Report comes clean on dump-and-run neighbours

Kerbside collection needs some fine tuning, says council.

A REPORT on Noosa’s recent kerbside bulk waste collection shows the popular service was a huge success, but there are lessons to be learned about how it might be done better next time.
Among the issues to be tackled in the future are those of people dumping mattresses, tyres and other prohibited material on the kerbside, people dumping useful items like working white goods instead of delivering them to not-for-profit groups, and residents from the neighbouring Sunshine Coast Council area dumping their unwanted goods on Noosa streets.
The report by Noosa Council’s waste co-ordinator Doug Barnes said that 9723 properties took part in the clean-up, that’s two out of every five properties in the Noosa Shire.

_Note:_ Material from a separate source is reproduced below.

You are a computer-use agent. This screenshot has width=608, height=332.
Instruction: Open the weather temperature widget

Ten trucks and forklifts were involved, operated by 19 Cleanaway staff who collected 1500 tonnes of material, nearly three times as much as the last collection in 2009.
Some 315 tonnes of that was metal sold to recyclers for $59,000, money returned to the council and contractor.

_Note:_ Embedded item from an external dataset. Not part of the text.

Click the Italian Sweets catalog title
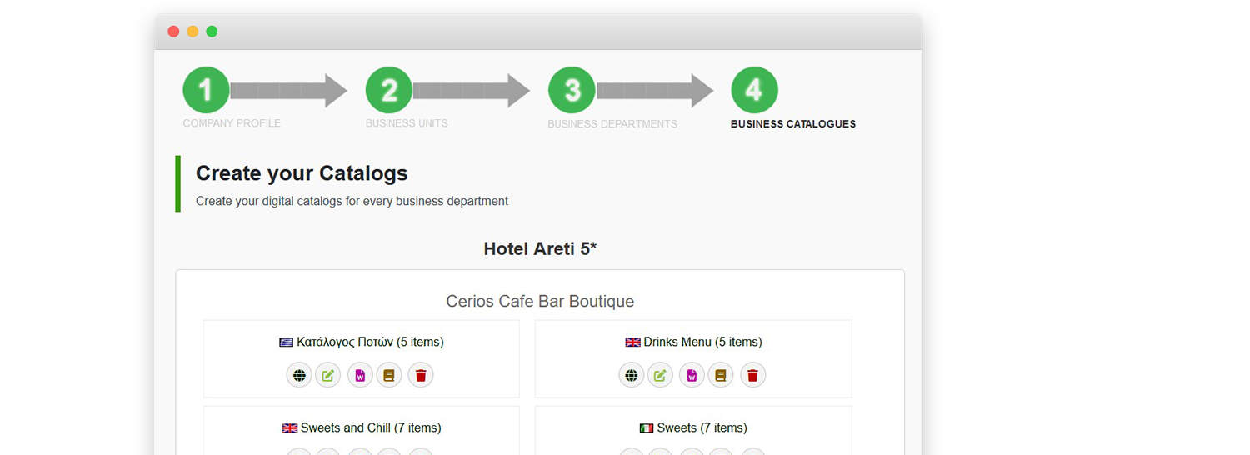 click(x=693, y=428)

The kerbside bulk rubbish collection became a rallying cry for Free Noosa supporters, an example of what had been lost when our council was amalgamated.
Now the service is back, apparently to stay, but with some issues to ponder for the future.
Many people ignored warnings about dumping prohibited material such as asbestos, batteries, tyres and mattresses, and the culprits often left them in front of other people’s homes.
There were complaints about the seven weeks it took to conduct the entire clean-up, but this was explained by the huge amount of waste that residents had been waiting to get rid of.
In his report, Mr Barnes suggested contractors could prioritise high profile roads next time, so fewer tourists see the piles of kerbside junk.
The Salvation Army and Brite Side Industries also reported a big drop in useful items for resale through the period, apparently because many people thought it easier to leave things in front of their homes rather than have them delivered to not-for-profit organisations.
Mr Barnes also recommended that electronic waste should be collected by a separate truck so it can be protected for recycling, and that green waste should be excluded from the free service because it becomes contaminated. Instead, people should be encouraged to use the green waste bins all year round.